One of Bill Clinton's crazy ideas as a young President was that there was an imbalance between advice the president receives on national security and economic policy. The former had a high level national security council with a national security adviser ensuring that the president was receiving integrated and coherent advice on security issues. There was nothing like it for economics. So Bill established a "National Economic Council" (NEC) and put heavyweights in the position of its director, making them equivalent to the National Security Adviser. It was a serious job.
Then along came Bush, and the NEC and its Director has been a troubled story. The first holder of the job, Larry Lindsey, got canned for saying that the Iraq war could cost a lot more than the free lunch estimates that were circulating in the run-up to it. Then came Stephen Friedman, notable for being yet another example of the Goldman Sachs connections to the White House, and Amanda Peet's father-in-law.
And now the current occupant of the job, Keith Hennessey, notable for writing a Ph.D. thesis bashing the Clinton healthcare plan and then moving up through the ranks of Republic operative positions to NEC director. Here's the webpage of the NEC. It's his bio. It doesn't link to anything else. And yet think about what economic policy involves now at a time of financial crisis: the Federal Reserve, the Treasury, the Federal Deposit Insurance Corporation, and various other government departments and agencies.
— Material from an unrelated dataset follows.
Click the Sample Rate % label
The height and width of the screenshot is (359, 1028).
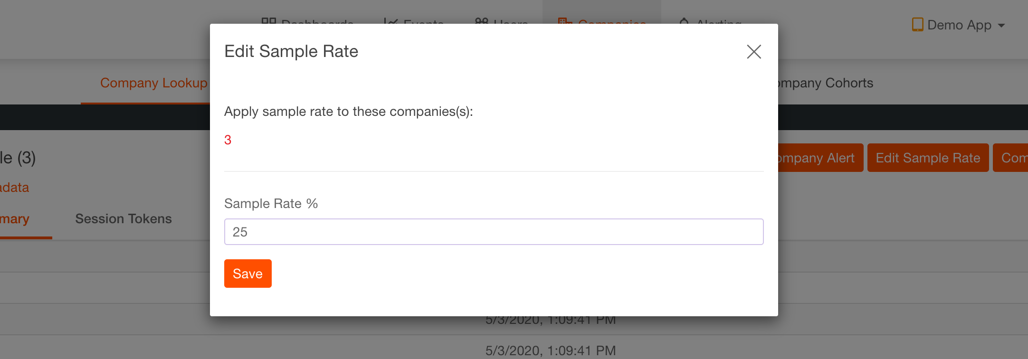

Mightn't it be useful for the president to have a mechanism to get everyone in the same room and to get a unified message from them? Unless Bush's goal is not to bring economic policy up to the level of national security, but to lower them both to the standard of Condoleezza Rice and Stephen Hadley. Mission Accomplished!
UPDATE: By way of comparison, Gordon Brown is thinking about establishing an economic emergency committee modeled on the structure for other crises, Cobra.
FINAL UPDATE: Gordon Brown is stealing our material.